I'm using Azure Databricks
solution to connect to Cassandra
. My Cassandra
instance is exposed at some specific port and accessible from cqlsh
.
Cassandra
SHOW versions returns:
[cqlsh 6.0.0 | Cassandra 3.11.10 | CQL spec 3.4.4 | Native protocol v4]
I've created Cluster
that runs on runtime:
7.3 LTS (includes Apache Spark 3.0.1, Scala 2.12)
I've installed following libraries:
com.datastax.oss:java-driver-core:4.12.0
and com.datastax.spark:spark-cassandra-connector_2.12:3.0.1
Now I'm trying to execute simple query to load data with Dataframes:
spark.read.format("org.apache.spark.sql.cassandra")
.option("spark.cassandra.connection.host", ...)
.option("spark.cassandra.auth.username", ...)
.option("spark.cassandra.auth.password", ...)
.option("table", ...)
.option("keyspace", ...)
.load()
In response I'm getting:
java.io.IOException: Failed to open native connection to Cassandra at :: Could not initialize class com.datastax.oss.driver.internal.core.config.typesafe.TypesafeDriverConfig
How can I correctly initialize connection?
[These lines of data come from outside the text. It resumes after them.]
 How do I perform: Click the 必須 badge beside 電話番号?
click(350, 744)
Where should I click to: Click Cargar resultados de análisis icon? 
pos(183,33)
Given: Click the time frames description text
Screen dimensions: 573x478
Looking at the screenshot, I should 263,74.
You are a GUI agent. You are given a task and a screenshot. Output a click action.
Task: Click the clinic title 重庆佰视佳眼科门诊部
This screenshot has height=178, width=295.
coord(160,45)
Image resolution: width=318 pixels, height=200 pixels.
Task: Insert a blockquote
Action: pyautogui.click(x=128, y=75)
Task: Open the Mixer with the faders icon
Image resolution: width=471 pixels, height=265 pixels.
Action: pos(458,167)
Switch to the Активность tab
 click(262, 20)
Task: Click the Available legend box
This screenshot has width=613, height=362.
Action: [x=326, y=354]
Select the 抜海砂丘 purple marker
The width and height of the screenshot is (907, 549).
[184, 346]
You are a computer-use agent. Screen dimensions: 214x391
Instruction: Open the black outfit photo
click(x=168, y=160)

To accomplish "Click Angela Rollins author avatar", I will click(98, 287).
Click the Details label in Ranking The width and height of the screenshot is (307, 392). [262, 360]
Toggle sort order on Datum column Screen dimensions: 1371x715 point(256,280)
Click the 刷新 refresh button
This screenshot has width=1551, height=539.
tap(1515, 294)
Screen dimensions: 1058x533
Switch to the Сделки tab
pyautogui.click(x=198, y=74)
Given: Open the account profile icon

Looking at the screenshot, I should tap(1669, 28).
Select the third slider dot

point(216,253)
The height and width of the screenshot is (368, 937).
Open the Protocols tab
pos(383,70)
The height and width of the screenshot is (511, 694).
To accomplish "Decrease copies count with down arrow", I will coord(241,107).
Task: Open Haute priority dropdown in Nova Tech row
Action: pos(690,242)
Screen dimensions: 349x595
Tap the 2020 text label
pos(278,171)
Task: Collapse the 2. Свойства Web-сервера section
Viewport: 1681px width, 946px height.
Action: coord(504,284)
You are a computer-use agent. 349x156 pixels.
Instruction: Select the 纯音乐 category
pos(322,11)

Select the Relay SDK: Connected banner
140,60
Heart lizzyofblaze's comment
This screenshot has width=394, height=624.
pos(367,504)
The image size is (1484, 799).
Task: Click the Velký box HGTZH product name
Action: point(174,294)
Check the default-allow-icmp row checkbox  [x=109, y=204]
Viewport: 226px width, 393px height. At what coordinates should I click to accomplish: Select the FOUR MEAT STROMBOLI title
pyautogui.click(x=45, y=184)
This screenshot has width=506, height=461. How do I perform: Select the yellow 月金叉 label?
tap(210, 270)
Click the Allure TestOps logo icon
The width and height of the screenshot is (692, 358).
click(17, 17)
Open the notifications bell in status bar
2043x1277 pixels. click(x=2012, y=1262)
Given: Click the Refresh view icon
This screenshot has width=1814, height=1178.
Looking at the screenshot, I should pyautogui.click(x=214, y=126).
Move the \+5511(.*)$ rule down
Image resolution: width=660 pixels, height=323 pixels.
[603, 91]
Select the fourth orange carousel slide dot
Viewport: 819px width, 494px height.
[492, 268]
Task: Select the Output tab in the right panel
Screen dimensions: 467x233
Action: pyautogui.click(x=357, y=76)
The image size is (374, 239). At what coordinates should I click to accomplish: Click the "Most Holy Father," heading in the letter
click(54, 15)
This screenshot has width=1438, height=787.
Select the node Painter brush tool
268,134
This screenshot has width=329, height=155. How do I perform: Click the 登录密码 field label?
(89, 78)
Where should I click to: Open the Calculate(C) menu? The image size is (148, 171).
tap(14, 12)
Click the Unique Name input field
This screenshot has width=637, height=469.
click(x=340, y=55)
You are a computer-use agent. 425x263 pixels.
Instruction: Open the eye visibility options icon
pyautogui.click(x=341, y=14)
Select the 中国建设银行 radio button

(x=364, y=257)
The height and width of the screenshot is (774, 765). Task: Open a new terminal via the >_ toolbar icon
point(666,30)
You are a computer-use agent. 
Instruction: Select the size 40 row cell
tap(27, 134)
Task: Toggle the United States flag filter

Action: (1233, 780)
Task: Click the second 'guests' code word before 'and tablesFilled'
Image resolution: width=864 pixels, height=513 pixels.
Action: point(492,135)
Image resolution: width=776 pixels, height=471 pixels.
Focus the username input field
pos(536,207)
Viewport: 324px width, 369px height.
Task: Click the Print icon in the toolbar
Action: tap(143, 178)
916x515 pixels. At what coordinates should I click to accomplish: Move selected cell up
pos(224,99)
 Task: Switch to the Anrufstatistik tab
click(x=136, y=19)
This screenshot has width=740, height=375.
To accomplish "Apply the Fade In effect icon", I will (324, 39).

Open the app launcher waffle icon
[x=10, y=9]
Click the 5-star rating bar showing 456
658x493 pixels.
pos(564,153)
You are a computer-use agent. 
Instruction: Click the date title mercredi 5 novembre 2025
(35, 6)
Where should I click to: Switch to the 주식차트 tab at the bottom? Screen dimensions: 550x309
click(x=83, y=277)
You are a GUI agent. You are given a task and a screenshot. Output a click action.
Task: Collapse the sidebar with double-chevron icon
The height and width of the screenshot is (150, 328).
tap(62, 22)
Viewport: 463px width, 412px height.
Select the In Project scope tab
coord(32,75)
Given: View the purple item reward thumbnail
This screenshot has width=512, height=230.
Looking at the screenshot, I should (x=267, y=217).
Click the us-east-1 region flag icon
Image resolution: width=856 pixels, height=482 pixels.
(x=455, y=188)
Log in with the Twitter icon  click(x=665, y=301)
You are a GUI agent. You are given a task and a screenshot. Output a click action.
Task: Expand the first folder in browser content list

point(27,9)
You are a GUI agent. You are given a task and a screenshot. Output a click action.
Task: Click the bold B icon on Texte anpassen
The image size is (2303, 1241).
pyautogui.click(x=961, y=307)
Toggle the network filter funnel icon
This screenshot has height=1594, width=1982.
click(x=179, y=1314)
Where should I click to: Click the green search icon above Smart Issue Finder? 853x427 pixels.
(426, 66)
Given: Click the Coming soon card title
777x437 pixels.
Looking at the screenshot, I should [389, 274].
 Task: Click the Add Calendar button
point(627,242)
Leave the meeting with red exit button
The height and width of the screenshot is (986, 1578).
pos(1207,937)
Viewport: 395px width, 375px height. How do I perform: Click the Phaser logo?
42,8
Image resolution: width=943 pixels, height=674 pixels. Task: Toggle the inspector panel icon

You need to use spark-cassandra-connector-assembly
(Maven Central) instead of spark-cassandra-connector
. The reason - Spark Cassandra Connector uses newer version of Typesafe Config library than Databricks runtime. The assembly version includes all necessary libraries as shaded versions. And you don't need to install java-driver-core
- it will be pulled as dependency automatically.